Cornerstone Dairy Finds Success With Cows, Hay

7/20/2013 7:00 AM

Charlene M. Shupp Espenshade

Special Sections Editor

<.000>CHAMBERSBURG, Pa. — Keeping things neat and tidy is just a part of doing business at Cornerstone Dairy. Or as Dennis Diehl says, keeping things in order makes work easier around the farm.

It is also not lost on Diehl that with the growing disconnect to farming in the general population, it’s important to keep a positive image for the dairy industry.

Cornerstone Dairy is more than just a pretty farm, it’s a family farm.

Dennis and Lisa Diehl own the farm. Two of their children, Julia and Brandon, are employed full time at the operation. Their other daughter, Rachel, helps out from time to time.

“It’s a family farm,” Dennis Diehl said. “Mainly dairy, but we make a lot of dry hay.”

The name of the dairy comes from two points of reference. First, the farm is on the corner of two roads. The second is in reference to the family’s faith in God. The farm is a first-generation farm, established by the Diehls.

Diversity is a big part of the farm’s operation. The family milks 100 cows in a flat parlor.

The second part of their farm is a horse hay operation.

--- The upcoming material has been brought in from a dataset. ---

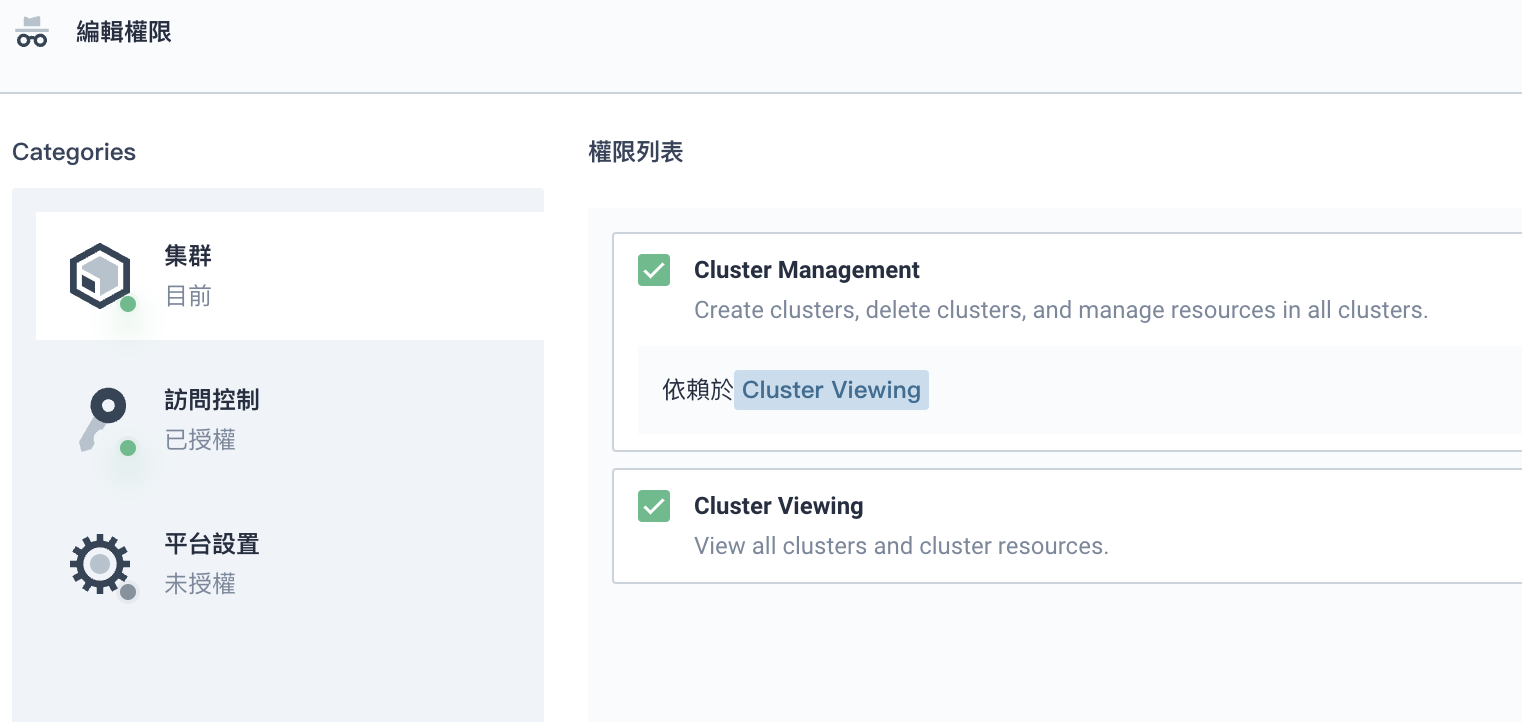
Task: Click the role hat-and-glasses icon
Action: 32,32
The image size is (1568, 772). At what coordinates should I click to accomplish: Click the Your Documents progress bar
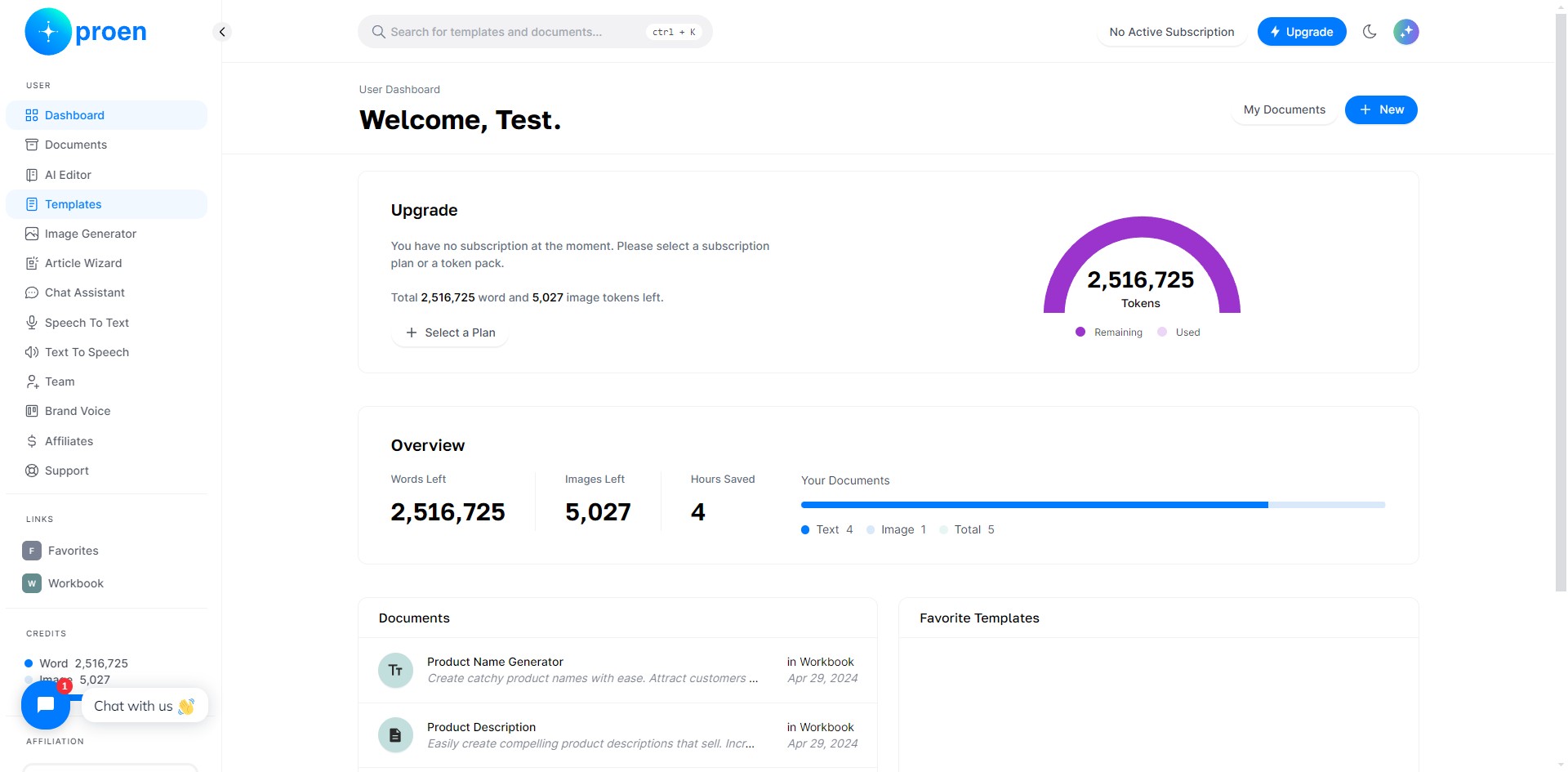coord(1092,505)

The family bales the smaller-sized square bales, the preferred choice of horse owners. In a good growing year, the Diehls will produce more than 10,000 of the 40-pound square bales.

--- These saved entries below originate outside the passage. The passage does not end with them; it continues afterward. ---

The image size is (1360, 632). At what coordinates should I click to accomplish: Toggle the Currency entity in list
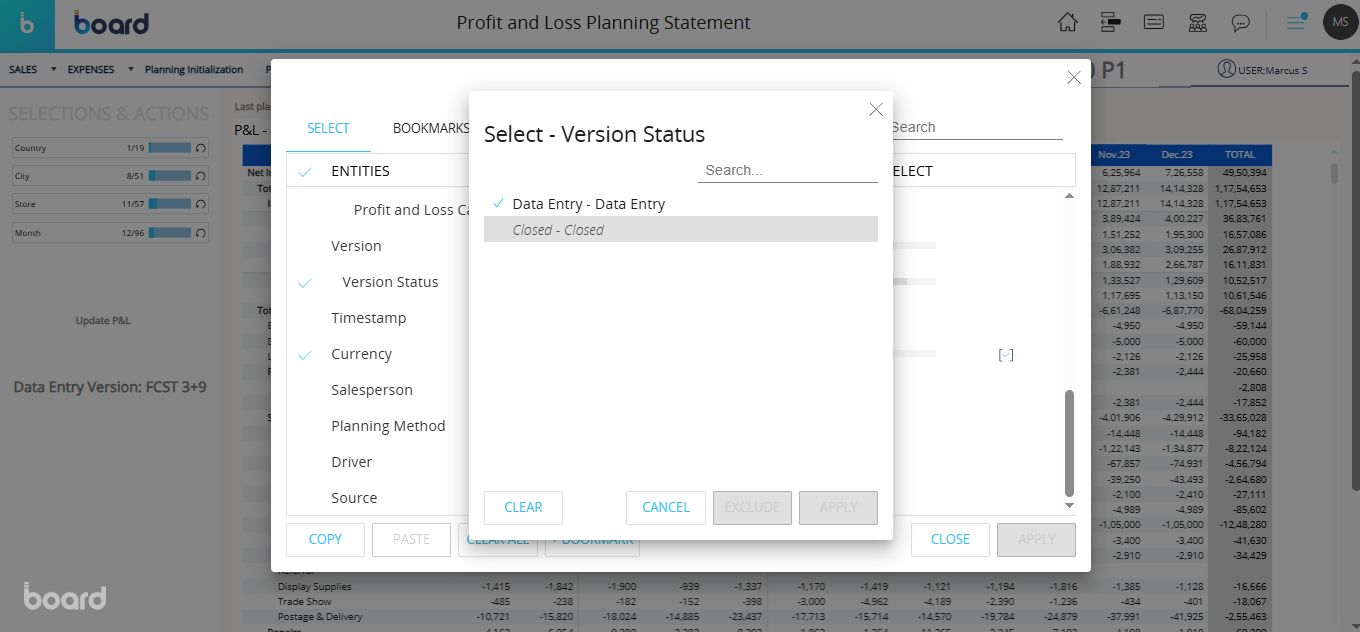[x=361, y=354]
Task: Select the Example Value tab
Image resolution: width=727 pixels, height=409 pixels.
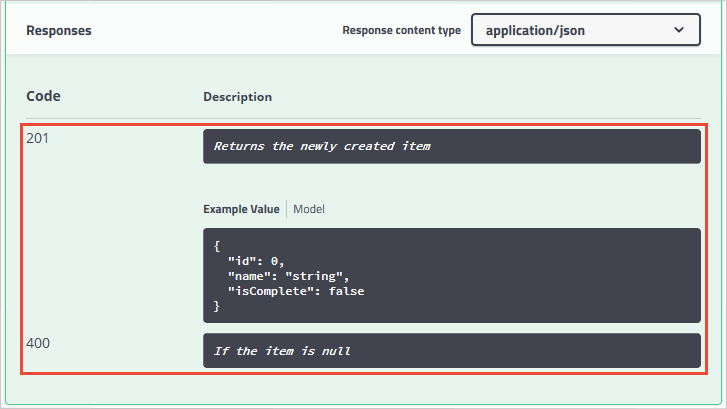Action: coord(242,210)
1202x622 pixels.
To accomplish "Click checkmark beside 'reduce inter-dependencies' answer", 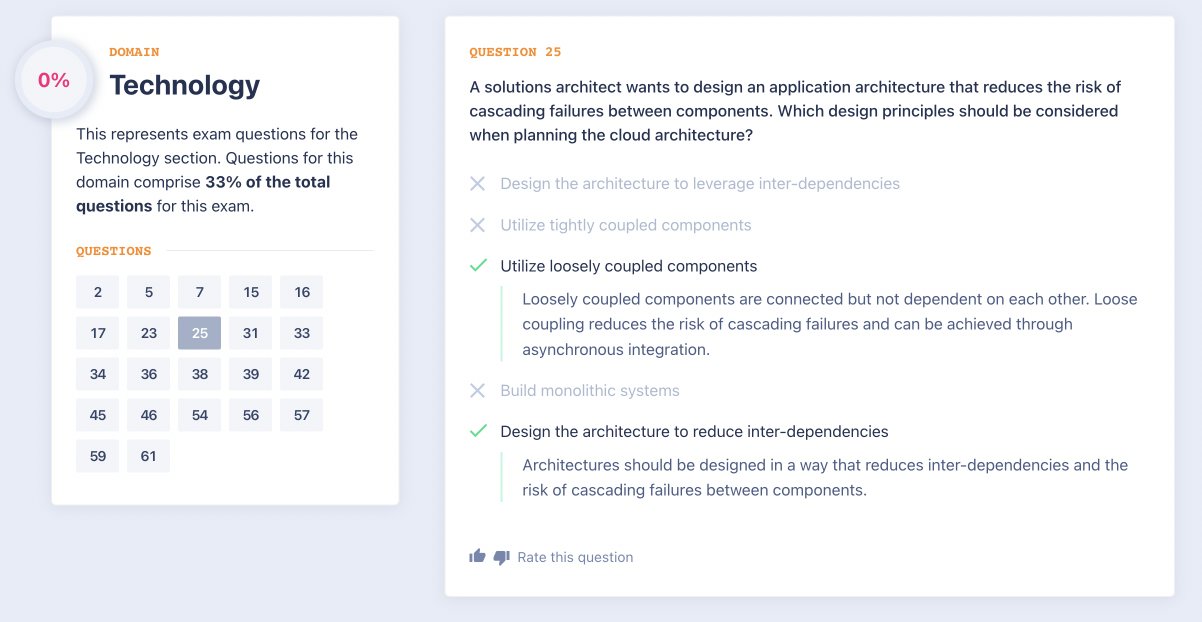I will click(478, 432).
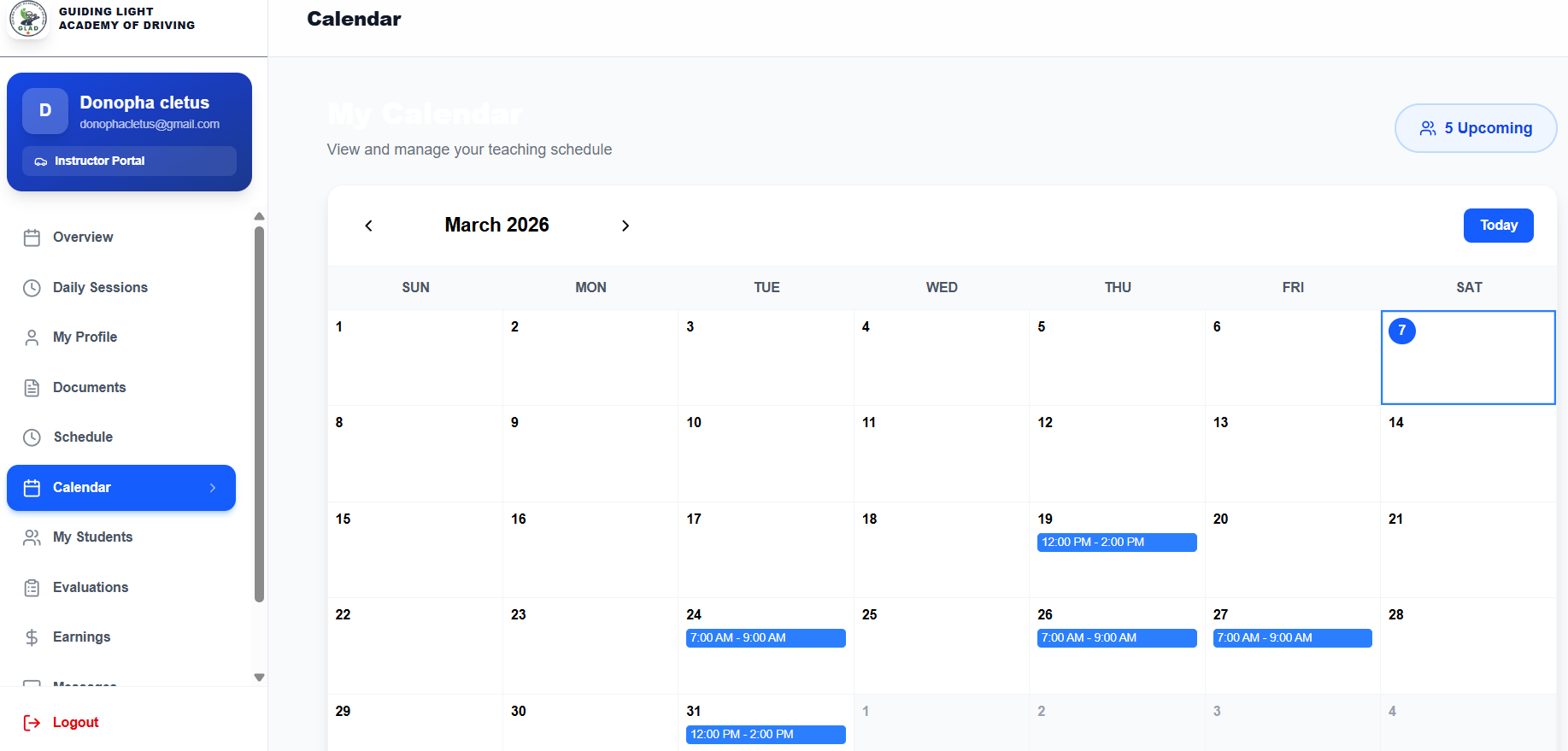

Most of the hay is sold in the Mid-Atlantic region, but the Diehls have sold hay as far south as Florida.

Dennis Diehl worked for a nearby dairy farm for about 10 years when the opportunity to purchase this farm came along. The Diehls started out by purchasing the herd and then the land.

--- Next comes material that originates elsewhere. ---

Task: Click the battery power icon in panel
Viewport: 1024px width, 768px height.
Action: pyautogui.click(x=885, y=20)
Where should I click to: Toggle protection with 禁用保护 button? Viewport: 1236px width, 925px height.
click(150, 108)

Many of their current farm practices are results of the facility limitations regarding calf and heifer management.

Unlike most dairy farms, they opt to sell their year-old heifers and purchase back 2-year-old cows as replacements. The decision to sell the calves started as a necessity because they did not have the facilities to raise the calves to freshening.

Most of the calves are sold through a “spring heifer sale” started by Dennis Diehl’s father.

“When we started, we did not have the room or the help to raise calves,” Dennis Diehl said.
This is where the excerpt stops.